[Pixel coordinate grounding data]
____________________

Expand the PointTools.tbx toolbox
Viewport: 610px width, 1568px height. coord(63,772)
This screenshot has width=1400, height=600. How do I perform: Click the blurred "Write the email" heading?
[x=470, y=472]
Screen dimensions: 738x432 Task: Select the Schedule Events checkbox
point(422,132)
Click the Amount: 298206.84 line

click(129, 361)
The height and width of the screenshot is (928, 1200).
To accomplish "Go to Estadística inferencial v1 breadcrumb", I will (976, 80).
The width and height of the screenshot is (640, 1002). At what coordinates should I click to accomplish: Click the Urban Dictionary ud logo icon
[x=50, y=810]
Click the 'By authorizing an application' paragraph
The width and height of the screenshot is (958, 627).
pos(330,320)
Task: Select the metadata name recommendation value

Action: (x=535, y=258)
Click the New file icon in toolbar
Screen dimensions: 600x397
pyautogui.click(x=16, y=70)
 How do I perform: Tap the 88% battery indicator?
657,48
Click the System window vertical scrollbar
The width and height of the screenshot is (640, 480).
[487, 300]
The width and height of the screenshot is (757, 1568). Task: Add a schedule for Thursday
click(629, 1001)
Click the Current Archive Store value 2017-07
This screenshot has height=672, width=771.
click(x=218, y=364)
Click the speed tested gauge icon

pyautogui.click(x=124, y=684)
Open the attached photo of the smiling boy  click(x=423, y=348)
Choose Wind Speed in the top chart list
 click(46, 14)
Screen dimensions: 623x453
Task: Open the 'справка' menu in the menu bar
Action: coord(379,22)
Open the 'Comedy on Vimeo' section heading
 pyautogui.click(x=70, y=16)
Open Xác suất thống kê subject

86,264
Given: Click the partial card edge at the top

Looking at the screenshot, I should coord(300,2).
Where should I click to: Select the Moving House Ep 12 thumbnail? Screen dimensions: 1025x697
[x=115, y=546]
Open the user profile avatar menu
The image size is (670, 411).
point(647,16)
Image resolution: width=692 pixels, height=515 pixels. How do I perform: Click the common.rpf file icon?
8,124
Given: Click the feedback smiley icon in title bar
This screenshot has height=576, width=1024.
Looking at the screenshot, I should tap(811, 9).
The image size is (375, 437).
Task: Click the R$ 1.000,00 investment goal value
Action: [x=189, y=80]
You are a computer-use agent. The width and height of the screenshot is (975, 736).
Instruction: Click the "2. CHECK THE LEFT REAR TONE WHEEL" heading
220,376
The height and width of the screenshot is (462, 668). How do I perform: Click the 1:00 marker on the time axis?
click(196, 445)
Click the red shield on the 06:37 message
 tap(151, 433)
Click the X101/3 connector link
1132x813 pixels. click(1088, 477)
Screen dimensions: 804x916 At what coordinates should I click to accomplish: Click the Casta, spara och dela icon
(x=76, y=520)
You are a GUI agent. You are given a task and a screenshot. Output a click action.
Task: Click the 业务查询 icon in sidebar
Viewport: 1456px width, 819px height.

____________________

Problem requirements: Return, word for word, the lines from the one containing "You are a GUI" through the end of the data above, both ends included, and nothing else.

Expected answer:
You are a GUI agent. You are given a task and a screenshot. Output a click action.
Task: Click the 业务查询 icon in sidebar
Viewport: 1456px width, 819px height.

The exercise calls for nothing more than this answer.